Onderdak was geen probleem voor de ridder en de prinses. De abdij was een immers een gemengde abdij waar zusters en paters als monniken samenleefden. Geloof het of geloof het niet, gemengde abdijen hebben bestaan, lang heel lang geleden.

Geluk krijg je niet zomaar op bestelling, de abt liet dan ook op zich wachten. De dagen gingen voorbij. De prinses luisterde ingetogen naar de psalmen die door de monniken gezongen werden of maakte lange wandelingen met haar beschermridder.

Uiteindelijk was het zover en werd de prinses op audiëntie door de abt ontvangen. De prinses vertelde haar trieste verhaal.
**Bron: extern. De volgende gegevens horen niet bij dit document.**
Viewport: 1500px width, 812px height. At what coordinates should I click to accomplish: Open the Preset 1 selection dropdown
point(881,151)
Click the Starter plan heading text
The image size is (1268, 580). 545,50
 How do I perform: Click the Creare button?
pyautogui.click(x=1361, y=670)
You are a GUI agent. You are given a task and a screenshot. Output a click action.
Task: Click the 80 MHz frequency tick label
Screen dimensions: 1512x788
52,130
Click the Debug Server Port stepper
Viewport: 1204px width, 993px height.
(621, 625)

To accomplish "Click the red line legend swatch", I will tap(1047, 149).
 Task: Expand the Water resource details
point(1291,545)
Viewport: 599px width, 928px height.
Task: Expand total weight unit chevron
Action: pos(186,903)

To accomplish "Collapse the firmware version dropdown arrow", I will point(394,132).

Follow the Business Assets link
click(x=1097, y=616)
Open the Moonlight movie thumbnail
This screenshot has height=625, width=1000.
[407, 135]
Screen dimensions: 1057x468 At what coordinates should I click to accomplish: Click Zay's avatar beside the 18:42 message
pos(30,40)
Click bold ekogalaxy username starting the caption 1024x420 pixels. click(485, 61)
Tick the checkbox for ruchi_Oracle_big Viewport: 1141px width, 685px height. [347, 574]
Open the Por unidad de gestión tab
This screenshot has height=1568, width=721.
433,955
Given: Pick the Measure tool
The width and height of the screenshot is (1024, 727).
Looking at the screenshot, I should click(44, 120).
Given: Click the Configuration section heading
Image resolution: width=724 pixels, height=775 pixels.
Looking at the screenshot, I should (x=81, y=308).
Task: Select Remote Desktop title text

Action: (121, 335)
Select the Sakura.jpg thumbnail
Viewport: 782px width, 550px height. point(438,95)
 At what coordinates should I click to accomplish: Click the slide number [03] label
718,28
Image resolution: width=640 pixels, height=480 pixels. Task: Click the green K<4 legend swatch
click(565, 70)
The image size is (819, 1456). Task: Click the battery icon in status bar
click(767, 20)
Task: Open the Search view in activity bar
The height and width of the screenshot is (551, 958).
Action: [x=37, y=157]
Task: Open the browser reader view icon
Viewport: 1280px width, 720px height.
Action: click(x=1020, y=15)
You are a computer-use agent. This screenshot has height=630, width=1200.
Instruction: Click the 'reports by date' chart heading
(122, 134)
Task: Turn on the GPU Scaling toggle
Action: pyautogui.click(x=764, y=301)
De abt was niet ongevoelig voor haar verdriet en gaf haar een gelukdoosje.

Hoe de prinses ook probeerde, het doosje was met geen middel open te krijgen.

‘Alles op zijn tijd. Denk aan het vergeet-me-nietje en alles komt goed,’ zei de abt terwijl hij hun zegende als teken van afscheid.

Teleurgesteld begonnen beiden aan de gevaarlijke terugreis. De woorden van de abt bleven echter in het hoofd van de prinses nazinderen.

Al gaande werd het de prinses duidelijk.

Thuisgekomen gaf de prinses opdracht aan haar tuinier om een zee van vergeet-me-nietjes te zaaien.

De prinses doorkruiste het ganse land door en gaf een vergeet-me-nietje aan de mensen die afscheid hadden moeten nemen van een dierbare. Telkens nam de prinses de tijd om te luisteren. En luisteren kon ze als de beste. Onvermoeibaar bouwde de prinses de tuin van het kasteel om tot een troostplek voor velen.

De prinses ging al snel door het leven als ‘de barmhartige’ en werd op handen gedragen.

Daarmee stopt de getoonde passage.